I chatted with a couple of people both online and off today about my post here. Here are some of things that I combined said to all of them
- Back in the 1980s, everything in Saskatoon was closed on a Sunday except for Mac’s and 7-11. Even our local pharmacy wasn’t open until 1 on a Sunday leaving lots of time for 99% of the population time to go to church.
- As late as the 80s, Saskatoon only had one night of late night shopping and in our case, it was Thursday p.m. Except for police, fire, and doctors, most of the population worked 9-5. People who worked in bars and pubs worked later but as evangelicals we were pretty confident that they were going to hell anyways and we would go to hell if we talked to them while they were working. It was better just to pretend that they don’t exist. It was easy to take kids to kids club, go to Wednesday night prayer meeting and Tuesday night Bible study.
- Drive around Saskatoon some night. Take a look at what is open now. Almost every mall, department store, restaurant, and many professional businesses are open a lot later now than they were back in the 80s. This is good for jobs but it does make it a lot harder for other people.
- Most church offices are open from 9-4:30 or 9-5 which gives pastors and staff time to go to church again in the evening.
- Drive around Saskatoon on Sunday after you are finished church. Almost everything is open. Restaurants, stores, malls, entertainment complexes… everything. Where and how are the people who are working those jobs going to connect to your church? Before you suggest a small group, I’ll remind you that Wendy and I have one free night together a week now and one night a week that we are together as a family. Is that to be dedicated to a small group and if it is, should it be a divorce recovery small group?
- I said to a couple of people today, when you look at your church schedule, ask yourself if there are places to connect for people who are working weekends or have two jobs to make ends meet.

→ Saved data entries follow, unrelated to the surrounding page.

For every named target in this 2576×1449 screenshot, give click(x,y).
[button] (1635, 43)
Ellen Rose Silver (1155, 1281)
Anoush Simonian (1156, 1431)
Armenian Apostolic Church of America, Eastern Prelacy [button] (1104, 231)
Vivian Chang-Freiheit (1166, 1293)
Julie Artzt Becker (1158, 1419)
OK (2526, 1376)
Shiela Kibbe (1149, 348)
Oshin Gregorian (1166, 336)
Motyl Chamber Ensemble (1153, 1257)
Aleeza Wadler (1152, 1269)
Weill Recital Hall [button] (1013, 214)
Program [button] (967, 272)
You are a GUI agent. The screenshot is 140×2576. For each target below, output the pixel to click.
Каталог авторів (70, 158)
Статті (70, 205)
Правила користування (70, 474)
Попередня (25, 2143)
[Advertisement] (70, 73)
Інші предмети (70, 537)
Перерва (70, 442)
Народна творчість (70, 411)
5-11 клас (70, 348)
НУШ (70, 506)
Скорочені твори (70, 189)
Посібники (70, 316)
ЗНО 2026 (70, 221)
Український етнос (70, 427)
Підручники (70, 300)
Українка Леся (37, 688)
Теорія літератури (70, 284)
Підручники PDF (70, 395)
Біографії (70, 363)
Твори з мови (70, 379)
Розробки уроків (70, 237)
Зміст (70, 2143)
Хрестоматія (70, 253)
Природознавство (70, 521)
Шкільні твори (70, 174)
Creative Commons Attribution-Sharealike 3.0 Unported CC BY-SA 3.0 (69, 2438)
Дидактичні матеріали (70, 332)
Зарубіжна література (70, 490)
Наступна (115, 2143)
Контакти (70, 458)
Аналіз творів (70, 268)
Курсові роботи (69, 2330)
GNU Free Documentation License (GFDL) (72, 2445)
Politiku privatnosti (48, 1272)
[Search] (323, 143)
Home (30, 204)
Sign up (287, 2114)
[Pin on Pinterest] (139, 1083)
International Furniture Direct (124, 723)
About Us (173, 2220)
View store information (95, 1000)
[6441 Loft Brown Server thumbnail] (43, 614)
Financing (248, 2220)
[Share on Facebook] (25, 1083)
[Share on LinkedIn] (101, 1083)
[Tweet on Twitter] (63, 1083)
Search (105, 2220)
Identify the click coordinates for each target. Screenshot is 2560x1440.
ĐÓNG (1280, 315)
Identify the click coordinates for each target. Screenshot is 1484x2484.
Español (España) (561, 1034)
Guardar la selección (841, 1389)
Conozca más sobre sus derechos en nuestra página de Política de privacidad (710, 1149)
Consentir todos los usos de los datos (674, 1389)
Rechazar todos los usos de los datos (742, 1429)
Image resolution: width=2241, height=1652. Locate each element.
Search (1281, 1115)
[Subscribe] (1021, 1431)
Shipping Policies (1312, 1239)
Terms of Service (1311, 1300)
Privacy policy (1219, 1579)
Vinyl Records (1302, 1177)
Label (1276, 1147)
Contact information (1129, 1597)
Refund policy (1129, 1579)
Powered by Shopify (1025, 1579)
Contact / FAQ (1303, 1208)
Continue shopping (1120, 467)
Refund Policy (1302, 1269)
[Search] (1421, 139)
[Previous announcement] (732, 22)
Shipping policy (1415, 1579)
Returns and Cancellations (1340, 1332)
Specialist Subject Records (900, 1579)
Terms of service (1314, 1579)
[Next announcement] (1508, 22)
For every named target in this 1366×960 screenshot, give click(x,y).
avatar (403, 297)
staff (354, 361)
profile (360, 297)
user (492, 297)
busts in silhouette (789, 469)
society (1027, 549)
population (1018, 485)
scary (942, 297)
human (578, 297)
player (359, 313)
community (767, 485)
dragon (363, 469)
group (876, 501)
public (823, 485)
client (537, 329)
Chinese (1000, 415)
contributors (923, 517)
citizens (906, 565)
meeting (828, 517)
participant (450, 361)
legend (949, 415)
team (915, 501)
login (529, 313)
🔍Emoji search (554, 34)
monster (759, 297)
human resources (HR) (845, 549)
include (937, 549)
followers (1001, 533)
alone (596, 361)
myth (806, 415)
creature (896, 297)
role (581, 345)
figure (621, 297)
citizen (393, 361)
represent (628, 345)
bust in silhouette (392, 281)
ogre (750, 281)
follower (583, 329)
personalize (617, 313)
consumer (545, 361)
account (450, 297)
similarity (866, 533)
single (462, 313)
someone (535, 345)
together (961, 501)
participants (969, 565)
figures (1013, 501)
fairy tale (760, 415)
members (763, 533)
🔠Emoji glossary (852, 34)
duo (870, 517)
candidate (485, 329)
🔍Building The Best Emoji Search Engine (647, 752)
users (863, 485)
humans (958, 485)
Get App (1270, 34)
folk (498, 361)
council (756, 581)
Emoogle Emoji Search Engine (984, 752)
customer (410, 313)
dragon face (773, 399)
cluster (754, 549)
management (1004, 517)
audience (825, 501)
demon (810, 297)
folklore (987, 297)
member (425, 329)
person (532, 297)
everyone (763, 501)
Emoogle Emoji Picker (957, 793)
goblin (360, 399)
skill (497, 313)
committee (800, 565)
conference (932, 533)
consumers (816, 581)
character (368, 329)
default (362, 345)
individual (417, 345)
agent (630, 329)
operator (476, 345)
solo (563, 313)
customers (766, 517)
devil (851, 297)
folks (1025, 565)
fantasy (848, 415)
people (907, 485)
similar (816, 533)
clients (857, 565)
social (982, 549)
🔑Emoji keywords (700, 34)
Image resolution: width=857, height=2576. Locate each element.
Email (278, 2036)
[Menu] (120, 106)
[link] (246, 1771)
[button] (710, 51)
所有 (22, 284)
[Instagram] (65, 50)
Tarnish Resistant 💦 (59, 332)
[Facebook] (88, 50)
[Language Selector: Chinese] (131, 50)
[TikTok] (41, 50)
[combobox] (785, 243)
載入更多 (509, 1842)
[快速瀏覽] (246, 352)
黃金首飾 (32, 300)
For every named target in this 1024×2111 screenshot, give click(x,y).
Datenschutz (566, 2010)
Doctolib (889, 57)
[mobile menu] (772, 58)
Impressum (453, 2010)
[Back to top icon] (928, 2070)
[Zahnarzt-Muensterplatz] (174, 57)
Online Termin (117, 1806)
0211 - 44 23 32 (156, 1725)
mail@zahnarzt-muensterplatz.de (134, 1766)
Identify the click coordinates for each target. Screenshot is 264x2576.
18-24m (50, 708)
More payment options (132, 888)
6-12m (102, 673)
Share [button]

- If there isn’t, have you thought of some online options for community? It isn’t hard to make a podcast using Google’s free Blogger service. Let people plug-in when they have time… coffee breaks, lunch time, on the drive home… whenever… Stephen Shields at Faithmaps has been building communities online with Yahoo! Groups for years and people can plug-in when the time works for them, early morning, late at night… whenever.
- The big question is one that Pete Ward asked in Liquid Church. Is your idea of church linked to your land and building? Can those that are not sitting in your pews have a chance to connect in a real way to your community?